> **The task**
Format every line of the items below as a JSON list of strings, one string per line, omitting blank lines.

***** Material for this task *****

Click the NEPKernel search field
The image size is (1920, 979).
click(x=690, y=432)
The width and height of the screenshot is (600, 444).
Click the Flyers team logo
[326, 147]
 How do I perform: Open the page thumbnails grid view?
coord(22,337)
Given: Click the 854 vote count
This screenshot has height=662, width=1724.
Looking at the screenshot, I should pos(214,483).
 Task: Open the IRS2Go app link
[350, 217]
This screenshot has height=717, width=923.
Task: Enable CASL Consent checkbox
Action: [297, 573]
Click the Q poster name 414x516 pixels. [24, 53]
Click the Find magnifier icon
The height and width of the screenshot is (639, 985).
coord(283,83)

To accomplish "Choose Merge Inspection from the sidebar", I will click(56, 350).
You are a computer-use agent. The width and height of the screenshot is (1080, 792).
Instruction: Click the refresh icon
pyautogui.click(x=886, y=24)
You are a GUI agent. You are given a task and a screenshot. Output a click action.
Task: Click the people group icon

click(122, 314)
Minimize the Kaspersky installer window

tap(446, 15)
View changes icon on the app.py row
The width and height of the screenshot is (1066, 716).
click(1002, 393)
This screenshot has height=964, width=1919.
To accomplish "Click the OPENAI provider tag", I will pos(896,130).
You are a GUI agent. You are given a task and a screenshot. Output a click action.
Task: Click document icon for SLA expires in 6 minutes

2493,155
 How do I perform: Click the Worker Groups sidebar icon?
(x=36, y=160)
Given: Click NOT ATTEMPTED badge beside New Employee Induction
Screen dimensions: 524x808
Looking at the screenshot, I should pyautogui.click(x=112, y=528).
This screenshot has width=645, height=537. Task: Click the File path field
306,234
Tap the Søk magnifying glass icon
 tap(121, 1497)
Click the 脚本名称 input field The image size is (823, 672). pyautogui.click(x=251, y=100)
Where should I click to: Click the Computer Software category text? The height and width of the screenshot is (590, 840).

*****

> **Correct output**
[
  "Click the NEPKernel search field",
  "The image size is (1920, 979).",
  "click(x=690, y=432)",
  "The width and height of the screenshot is (600, 444).",
  "Click the Flyers team logo",
  "[326, 147]",
  " How do I perform: Open the page thumbnails grid view?",
  "coord(22,337)",
  "Given: Click the 854 vote count",
  "This screenshot has height=662, width=1724.",
  "Looking at the screenshot, I should pos(214,483).",
  " Task: Open the IRS2Go app link",
  "[350, 217]",
  "This screenshot has height=717, width=923.",
  "Task: Enable CASL Consent checkbox",
  "Action: [297, 573]",
  "Click the Q poster name 414x516 pixels. [24, 53]",
  "Click the Find magnifier icon",
  "The height and width of the screenshot is (639, 985).",
  "coord(283,83)",
  "To accomplish \"Choose Merge Inspection from the sidebar\", I will click(56, 350).",
  "You are a computer-use agent. The width and height of the screenshot is (1080, 792).",
  "Instruction: Click the refresh icon",
  "pyautogui.click(x=886, y=24)",
  "You are a GUI agent. You are given a task and a screenshot. Output a click action.",
  "Task: Click the people group icon",
  "click(122, 314)",
  "Minimize the Kaspersky installer window",
  "tap(446, 15)",
  "View changes icon on the app.py row",
  "The width and height of the screenshot is (1066, 716).",
  "click(1002, 393)",
  "This screenshot has height=964, width=1919.",
  "To accomplish \"Click the OPENAI provider tag\", I will pos(896,130).",
  "You are a GUI agent. You are given a task and a screenshot. Output a click action.",
  "Task: Click document icon for SLA expires in 6 minutes",
  "2493,155",
  " How do I perform: Click the Worker Groups sidebar icon?",
  "(x=36, y=160)",
  "Given: Click NOT ATTEMPTED badge beside New Employee Induction",
  "Screen dimensions: 524x808",
  "Looking at the screenshot, I should pyautogui.click(x=112, y=528).",
  "This screenshot has width=645, height=537. Task: Click the File path field",
  "306,234",
  "Tap the Søk magnifying glass icon",
  " tap(121, 1497)",
  "Click the 脚本名称 input field The image size is (823, 672). pyautogui.click(x=251, y=100)",
  "Where should I click to: Click the Computer Software category text? The height and width of the screenshot is (590, 840)."
]